If built, the mine would use a baking soda solution to leach the uranium from an underground rock formation, possibly affecting underlying aquifers.

Since Gov. Bill Ritter signed a 2008 law, House Bill 1161, requiring companies doing in situ leach mining to safeguard groundwater, state mining regulators have been working with Powertech and others in the uranium mining industry to write rules governing how the law is implemented.

So far, the rules-writing has been informal, but the state on Wednesday released its plans for a formal public process for the final approval of the rules by the state Mined Land Reclamation Board.

The board is asking for the public to make its voice heard on the proposed rules at an April 15 hearing at the Embassy Suites Hotel in Loveland.
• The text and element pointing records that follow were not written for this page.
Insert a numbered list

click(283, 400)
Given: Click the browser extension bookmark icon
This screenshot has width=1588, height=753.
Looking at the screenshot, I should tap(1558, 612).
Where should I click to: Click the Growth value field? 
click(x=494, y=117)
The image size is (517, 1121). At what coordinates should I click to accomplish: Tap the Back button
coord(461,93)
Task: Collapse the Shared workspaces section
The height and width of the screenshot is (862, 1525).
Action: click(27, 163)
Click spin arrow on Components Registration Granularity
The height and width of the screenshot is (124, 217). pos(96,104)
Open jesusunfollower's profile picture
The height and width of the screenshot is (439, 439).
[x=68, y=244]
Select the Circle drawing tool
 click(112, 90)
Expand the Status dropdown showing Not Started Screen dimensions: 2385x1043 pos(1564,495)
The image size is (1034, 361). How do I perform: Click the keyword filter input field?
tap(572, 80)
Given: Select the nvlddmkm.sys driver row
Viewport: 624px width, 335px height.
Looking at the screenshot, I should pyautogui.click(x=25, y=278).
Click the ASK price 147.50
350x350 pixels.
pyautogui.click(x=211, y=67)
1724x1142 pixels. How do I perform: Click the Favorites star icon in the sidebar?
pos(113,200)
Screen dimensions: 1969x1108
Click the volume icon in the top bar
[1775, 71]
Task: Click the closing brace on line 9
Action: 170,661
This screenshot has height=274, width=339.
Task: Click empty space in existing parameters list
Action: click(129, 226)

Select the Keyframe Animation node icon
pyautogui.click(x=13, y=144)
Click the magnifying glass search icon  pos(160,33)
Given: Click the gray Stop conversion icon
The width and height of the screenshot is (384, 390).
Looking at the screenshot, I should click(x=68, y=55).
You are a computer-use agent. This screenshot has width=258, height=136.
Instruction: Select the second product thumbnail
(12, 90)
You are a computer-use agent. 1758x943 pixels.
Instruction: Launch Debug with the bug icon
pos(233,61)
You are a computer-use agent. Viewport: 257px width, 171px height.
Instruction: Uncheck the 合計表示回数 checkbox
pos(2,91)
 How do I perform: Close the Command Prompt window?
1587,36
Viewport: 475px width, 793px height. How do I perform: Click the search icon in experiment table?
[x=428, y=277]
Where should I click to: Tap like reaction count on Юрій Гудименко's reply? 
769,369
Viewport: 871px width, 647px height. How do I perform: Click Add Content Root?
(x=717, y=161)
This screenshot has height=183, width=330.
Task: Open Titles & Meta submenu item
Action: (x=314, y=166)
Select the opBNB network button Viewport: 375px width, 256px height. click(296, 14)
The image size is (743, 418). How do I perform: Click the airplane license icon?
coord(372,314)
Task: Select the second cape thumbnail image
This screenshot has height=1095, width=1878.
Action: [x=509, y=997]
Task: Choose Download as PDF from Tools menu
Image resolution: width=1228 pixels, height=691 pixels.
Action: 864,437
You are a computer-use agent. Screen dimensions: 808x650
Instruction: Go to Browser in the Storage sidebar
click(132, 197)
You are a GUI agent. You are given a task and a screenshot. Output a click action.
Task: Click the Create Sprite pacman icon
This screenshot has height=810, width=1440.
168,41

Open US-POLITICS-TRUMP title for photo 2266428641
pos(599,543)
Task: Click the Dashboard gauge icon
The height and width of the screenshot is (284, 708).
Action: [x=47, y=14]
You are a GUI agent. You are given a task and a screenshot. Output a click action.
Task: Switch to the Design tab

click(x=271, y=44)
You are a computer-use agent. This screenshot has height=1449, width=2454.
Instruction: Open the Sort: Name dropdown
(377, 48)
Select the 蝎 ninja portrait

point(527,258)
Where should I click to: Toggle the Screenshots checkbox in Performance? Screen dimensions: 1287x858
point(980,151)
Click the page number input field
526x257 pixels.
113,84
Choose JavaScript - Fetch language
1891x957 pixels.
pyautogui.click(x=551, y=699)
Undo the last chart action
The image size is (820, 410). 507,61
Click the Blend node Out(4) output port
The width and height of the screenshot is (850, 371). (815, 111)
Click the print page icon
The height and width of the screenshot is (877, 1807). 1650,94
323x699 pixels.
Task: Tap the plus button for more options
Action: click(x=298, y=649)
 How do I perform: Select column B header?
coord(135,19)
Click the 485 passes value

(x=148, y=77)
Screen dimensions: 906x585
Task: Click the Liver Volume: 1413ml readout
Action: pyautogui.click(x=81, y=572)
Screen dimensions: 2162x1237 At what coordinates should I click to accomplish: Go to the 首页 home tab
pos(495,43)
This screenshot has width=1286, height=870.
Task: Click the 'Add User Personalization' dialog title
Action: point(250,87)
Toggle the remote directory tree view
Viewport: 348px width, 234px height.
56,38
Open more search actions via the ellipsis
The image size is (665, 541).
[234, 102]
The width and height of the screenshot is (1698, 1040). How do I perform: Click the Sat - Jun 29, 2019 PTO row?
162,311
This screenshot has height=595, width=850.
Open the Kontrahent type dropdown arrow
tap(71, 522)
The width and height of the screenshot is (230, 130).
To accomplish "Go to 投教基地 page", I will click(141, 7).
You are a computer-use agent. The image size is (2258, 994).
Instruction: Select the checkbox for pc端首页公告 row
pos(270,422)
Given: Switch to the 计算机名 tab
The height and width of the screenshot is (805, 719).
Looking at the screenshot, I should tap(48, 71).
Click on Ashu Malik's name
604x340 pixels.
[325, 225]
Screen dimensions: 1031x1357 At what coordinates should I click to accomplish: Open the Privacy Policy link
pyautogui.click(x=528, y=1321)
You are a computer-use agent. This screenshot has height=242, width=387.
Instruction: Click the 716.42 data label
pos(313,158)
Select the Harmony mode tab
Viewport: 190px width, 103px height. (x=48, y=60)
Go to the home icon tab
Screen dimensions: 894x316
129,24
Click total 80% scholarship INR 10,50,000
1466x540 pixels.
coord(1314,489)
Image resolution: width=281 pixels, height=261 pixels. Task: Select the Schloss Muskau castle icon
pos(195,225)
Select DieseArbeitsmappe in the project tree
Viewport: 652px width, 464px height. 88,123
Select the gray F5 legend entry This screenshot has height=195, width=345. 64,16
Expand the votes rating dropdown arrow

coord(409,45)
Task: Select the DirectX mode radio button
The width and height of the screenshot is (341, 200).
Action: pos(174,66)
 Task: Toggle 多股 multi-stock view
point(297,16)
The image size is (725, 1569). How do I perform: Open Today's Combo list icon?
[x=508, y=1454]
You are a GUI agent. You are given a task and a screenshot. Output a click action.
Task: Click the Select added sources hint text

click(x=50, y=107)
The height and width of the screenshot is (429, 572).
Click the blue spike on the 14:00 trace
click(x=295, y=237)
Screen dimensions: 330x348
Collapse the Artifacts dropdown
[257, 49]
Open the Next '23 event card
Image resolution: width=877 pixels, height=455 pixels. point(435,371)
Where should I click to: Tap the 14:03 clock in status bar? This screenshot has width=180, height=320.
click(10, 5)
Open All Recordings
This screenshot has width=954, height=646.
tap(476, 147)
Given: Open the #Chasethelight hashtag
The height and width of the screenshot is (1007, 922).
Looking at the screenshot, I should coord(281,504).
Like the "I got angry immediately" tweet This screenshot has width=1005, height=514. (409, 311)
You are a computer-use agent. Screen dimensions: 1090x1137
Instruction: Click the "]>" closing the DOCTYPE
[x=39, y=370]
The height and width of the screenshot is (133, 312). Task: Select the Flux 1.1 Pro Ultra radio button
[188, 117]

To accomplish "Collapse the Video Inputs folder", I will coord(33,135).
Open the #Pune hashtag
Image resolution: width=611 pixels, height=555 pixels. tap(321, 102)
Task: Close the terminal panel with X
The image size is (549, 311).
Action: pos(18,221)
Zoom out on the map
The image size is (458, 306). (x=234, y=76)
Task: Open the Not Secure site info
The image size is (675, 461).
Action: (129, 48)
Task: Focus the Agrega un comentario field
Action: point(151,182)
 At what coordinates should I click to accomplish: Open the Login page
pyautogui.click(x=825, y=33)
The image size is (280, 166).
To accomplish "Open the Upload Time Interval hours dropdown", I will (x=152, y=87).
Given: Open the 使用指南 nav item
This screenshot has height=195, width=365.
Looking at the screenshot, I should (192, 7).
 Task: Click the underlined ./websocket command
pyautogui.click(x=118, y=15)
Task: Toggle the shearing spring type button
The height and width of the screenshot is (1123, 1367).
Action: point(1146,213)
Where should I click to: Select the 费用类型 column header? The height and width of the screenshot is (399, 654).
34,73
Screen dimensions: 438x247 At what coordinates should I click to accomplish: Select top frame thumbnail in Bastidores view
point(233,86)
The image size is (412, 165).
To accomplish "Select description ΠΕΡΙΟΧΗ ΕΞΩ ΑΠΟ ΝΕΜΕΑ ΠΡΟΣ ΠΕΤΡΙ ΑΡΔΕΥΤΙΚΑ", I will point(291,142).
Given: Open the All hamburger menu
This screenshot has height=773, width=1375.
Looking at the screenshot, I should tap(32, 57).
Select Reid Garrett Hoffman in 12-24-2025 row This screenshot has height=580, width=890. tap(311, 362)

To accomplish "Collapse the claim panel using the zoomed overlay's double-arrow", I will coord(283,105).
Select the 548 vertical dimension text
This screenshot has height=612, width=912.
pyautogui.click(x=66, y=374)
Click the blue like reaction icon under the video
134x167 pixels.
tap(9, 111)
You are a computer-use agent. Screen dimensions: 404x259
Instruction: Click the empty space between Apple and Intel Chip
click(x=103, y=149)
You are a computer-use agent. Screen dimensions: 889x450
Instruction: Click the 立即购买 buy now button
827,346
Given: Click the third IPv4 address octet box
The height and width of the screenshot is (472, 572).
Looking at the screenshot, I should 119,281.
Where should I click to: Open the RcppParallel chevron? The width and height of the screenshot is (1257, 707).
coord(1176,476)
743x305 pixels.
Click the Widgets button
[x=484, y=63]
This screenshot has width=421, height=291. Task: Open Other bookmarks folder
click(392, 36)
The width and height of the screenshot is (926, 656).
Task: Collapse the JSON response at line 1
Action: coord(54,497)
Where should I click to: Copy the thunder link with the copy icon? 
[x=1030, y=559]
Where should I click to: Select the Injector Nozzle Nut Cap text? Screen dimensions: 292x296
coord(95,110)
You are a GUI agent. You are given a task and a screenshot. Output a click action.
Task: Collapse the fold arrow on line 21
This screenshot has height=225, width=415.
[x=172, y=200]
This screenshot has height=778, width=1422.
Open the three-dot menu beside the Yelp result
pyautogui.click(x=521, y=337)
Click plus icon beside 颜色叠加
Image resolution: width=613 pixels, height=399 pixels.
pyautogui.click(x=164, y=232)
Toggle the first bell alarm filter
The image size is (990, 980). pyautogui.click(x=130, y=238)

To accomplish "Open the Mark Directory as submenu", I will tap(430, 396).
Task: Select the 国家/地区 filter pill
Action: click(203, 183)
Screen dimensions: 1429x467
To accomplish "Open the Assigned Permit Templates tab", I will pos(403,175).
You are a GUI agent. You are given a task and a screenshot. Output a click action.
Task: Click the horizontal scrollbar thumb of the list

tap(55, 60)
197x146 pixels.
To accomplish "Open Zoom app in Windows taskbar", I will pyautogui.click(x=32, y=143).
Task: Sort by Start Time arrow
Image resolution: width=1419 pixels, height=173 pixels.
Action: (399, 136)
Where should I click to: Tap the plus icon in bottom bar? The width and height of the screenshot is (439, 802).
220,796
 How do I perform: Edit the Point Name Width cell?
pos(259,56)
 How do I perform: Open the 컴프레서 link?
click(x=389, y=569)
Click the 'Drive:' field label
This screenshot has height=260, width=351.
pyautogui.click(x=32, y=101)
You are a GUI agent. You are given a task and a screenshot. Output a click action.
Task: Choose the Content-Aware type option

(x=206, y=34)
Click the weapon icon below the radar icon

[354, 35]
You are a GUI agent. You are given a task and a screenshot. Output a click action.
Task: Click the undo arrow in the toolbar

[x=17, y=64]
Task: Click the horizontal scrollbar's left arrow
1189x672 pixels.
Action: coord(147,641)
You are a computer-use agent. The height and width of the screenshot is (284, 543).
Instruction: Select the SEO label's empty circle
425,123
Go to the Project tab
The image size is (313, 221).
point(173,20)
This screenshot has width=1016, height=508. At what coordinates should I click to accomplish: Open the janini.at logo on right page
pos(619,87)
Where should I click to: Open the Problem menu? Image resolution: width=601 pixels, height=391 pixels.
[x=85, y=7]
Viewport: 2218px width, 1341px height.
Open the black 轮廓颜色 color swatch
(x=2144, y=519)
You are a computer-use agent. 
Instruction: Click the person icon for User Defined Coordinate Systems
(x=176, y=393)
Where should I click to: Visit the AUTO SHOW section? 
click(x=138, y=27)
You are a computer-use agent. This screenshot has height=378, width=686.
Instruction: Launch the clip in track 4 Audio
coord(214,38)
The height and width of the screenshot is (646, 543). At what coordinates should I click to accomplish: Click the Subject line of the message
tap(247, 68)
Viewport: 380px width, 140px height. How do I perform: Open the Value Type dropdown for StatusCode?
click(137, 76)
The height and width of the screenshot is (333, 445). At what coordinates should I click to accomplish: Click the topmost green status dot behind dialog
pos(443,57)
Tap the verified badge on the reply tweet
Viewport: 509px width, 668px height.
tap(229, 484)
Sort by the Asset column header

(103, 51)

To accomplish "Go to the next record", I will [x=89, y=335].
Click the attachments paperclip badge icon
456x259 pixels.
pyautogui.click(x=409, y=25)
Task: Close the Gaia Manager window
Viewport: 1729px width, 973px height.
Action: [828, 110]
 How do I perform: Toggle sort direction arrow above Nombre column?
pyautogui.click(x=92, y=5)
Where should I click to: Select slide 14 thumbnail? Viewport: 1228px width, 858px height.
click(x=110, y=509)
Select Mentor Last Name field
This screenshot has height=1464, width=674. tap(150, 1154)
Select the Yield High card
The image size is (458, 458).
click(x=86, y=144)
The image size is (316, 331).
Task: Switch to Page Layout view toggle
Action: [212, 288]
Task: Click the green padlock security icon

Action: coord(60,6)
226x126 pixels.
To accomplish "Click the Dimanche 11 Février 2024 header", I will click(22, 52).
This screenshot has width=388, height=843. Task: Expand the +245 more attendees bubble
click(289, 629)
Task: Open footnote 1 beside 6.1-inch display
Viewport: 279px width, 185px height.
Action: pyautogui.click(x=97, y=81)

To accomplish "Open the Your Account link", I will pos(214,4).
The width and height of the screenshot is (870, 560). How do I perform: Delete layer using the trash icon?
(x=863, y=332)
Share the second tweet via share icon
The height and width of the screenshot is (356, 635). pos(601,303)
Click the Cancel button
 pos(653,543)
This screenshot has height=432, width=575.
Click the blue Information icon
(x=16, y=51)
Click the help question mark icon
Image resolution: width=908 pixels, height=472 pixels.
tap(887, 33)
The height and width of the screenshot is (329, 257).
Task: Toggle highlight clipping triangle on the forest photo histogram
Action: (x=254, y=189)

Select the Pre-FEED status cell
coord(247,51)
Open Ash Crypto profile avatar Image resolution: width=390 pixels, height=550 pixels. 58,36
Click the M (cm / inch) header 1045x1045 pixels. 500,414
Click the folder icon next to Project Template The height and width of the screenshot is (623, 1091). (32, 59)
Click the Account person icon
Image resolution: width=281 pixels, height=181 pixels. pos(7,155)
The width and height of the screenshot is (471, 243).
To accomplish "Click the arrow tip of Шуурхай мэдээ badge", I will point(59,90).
It will be the first formal public hearing on the rules, but how many hearings there will be isn't clear.

Mined Land Reclamation Office Director David Berry said he couldn't say when the board will make a final decision.

"The process may take several months to ensure that all input is properly considered," he said, adding that public interest in the proposed rules so far has been "significant."

The board set a March 1 deadline for written comments from the public about the proposed rules.

Those who want to be a party to the hearing - someone who believes they have a direct interest in the rules and can offer alternatives - must submit a written request by Feb. 23. Those granted "party" status are given an elevated legal status in the hearing process and must attend an April 6 prehearing conference at the Denver Art Museum.

Jackie Adolph of Citizens Against Resource Destruction, which opposes the Centennial Project's potential impact on groundwater, said she believes public input in the rulemaking process is important to protect the water.

"I think that we will have quite a bit of public participation in this process," she said.